Кстати говоря, его философскую манеру в последнее время пытается подделать Лозиньский в «Пантократоре», где какой-то глуповатый доцент выдавливает из себя большие и бессмысленные философские тирады. Только Виткацы был очень мудрым, хотя и трудным человеком. Доктор Хойновский был близким другом Виткацы и кое-что мне о нем рассказывал: он обижался на друзей, спускал их с лестницы, вдруг переставал переписываться и рассылал письма о разрыве всех контактов – это были целые ритуалы. Но оставим это в стороне. Я решительно подписываюсь под его романами. В предсказательном смысле ему не удалось сделать, может быть, лишь одно – он не ввел технологический элемент, а стабилизировал мир на уровне своего времени. Но, может быть, его это совершенно не интересовало. Если говорить о социологическом воображении – которого вообще в научной фантастике не хватает, – то у него было неправдоподобное чутье. У него было то, что более всего нужно писателю: чудесная интеллектуальная предрасположенность и колоссальный жизненный опыт.

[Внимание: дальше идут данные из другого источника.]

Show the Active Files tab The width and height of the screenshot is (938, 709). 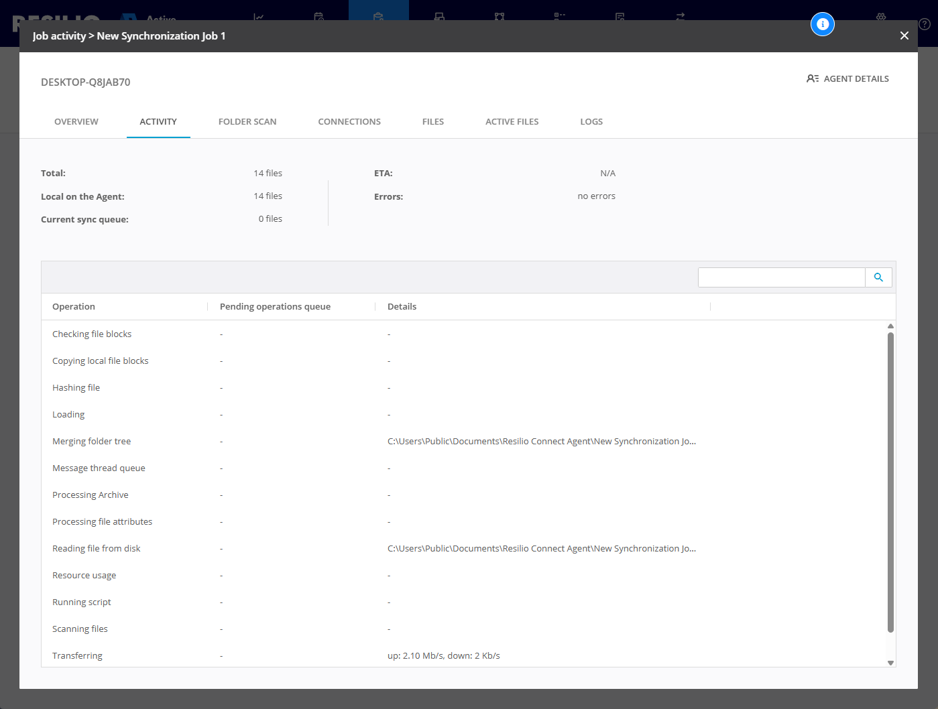512,122
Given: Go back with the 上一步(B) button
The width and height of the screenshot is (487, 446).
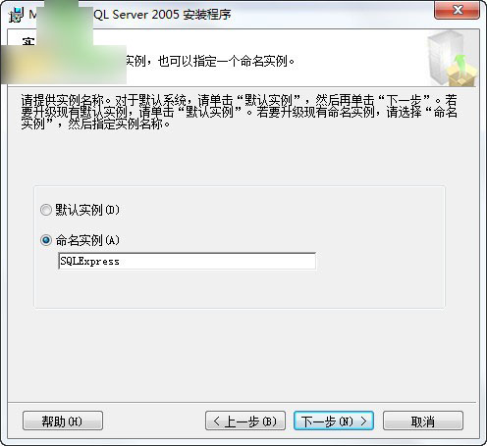Looking at the screenshot, I should tap(245, 421).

– А что вы думаете о его драмах?
– Я никогда особенно не восхищался его театром Чистой Формы. В его двух томах драматургии есть великолепные кусочки и гениальные обрывки, за исключением «Сапожников», которые чудесны в целом. Тогда, когда он все это писал, еще даже не существовало понятия театра абсурда, так что смело можно сказать, что он является гениальным предтечей. Однако, с другой стороны, ясно видно, что его «носило» по разным жанрам, и он, пожалуй, нигде не нашел субъективно своего места. Так бывает с нешаблонными индивидуальностями.
– А как вы относитесь к другим прозаикам двадцатого века?

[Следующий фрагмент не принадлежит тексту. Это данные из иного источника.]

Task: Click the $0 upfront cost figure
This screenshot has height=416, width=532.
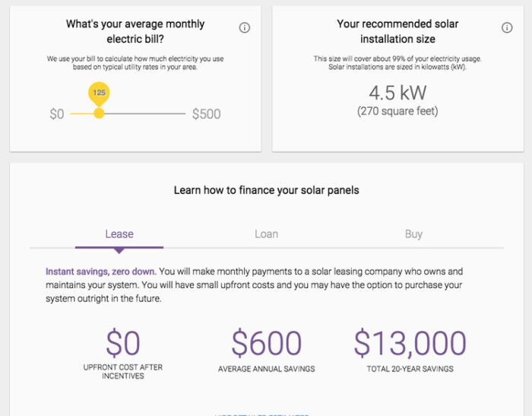Action: 122,344
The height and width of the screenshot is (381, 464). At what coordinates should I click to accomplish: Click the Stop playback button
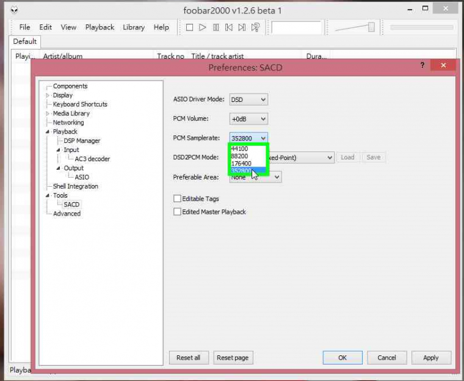[x=189, y=27]
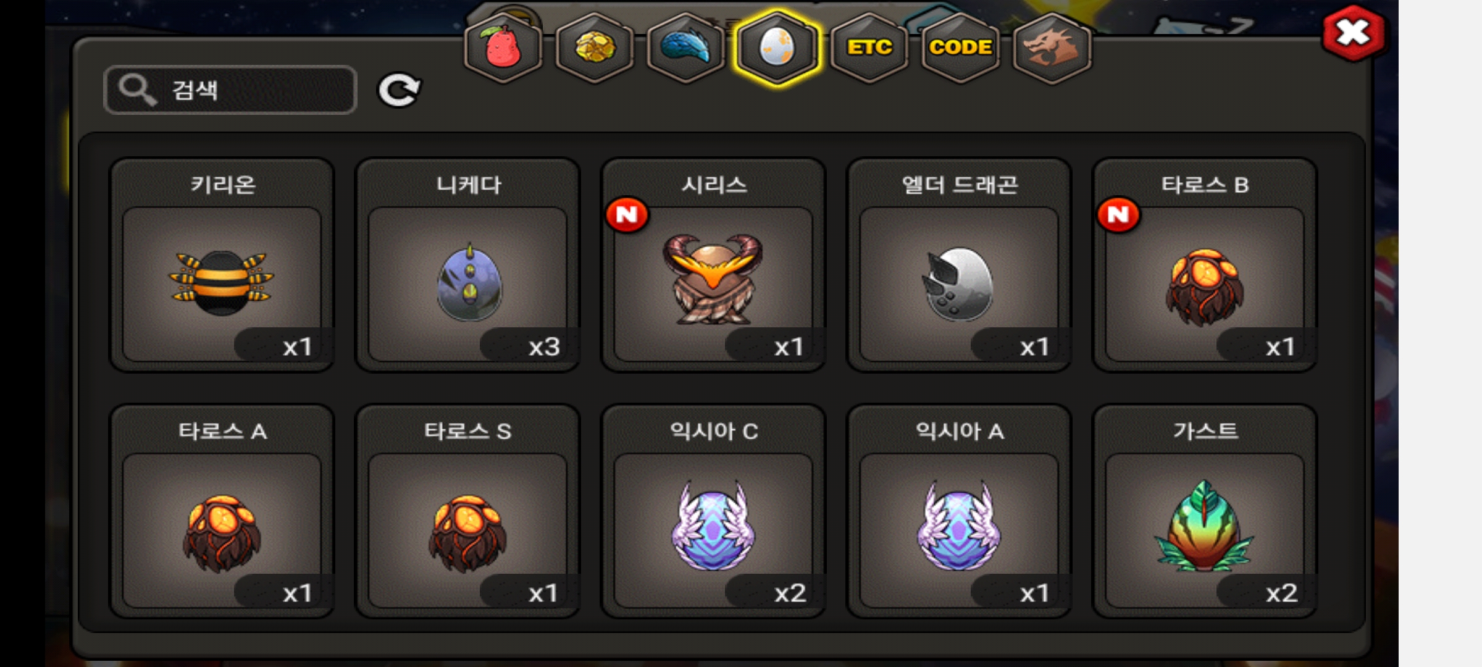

– В мои гимназистские годы выдающимся прозаиком считался Каден-Бандровский. Мне всегда казалось, что он обувал свой польский язык в какие-то китайские ботинки и стеснял его исключительно с чудаческими целями. «Черные крылья», а особенно «Ленора» – это произведения, в которых ничто не сказано в обычном повествовательном порядке, все так монструально перемешано, что это меня уже тогда поражало. Впрочем, я довольно давно заметил, что литературные тексты тем сильнее сопротивляются старению, чем обычнее их языковая сторона. Серенького стилистического наряда вполне достаточно тому, кому есть что сказать. Не нужны тут никакие штучки-дрючки. Подобным же образом над авангардом издевается Милош, говоря, что когда спадает облако невразумительности и странных новых форм, тогда становится явным все содержательное убожество.

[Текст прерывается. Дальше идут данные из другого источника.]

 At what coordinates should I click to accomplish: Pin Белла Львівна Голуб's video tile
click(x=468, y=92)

А еще я очень люблю читать, хотя сейчас и с некоторой снисходительностью, Грабиньского. Его произведения в литературном отношении являются жутким старьем, но в них есть обаяние именно старья. Мое отношение к его прозе примерно такое же, как к некоторым композициям Хасиора. В категориях близкой мне эстетики это разный мусор и хлам, но из них бьет такая значительность и достоинство священнодействия, что я чувствую себя соблазненным. У меня был приятель, который ходил в гимназию с дочками Грабиньского и немного рассказывал мне о его доме – я знаю даже, что там был большой застекленный шкаф, в котором стояли книги папы, недоступные для этих девиц, поскольку, как известно, там были страшно непристойные по тем временам вещи. В моем отношении к Грабиньскому, который вырос словно экзотический цветок на львовском болоте, одновременно много и симпатии, и иронии. Это место, набитое духами, его мечты о большом мире и карьере, эти его авантюры с критиками («Грабиньский пригвоздил критиков к позорному столбу», – писал тогда Ижиковский), – все вместе это трогательно и печально.
Но одновременно в его немногочисленных фантастических произведениях есть что-то, что делает их не совсем мертвыми. Это обнаружилось, впрочем, при переводе его прозы на немецкий язык. Этика нашей профессии абсолютно запрещает переводить Грабиньского на современный немецкий язык, но доктор Штеммлер поступил именно так, срывая с его творчества все цветы и плющи «Молодой Польши». И это очень пошло ему на пользу. Я говорю о Грабиньском еще и для того, чтобы наглядно показать вам, что могут быть очень разные поводы для возвращения к некоторым книгам.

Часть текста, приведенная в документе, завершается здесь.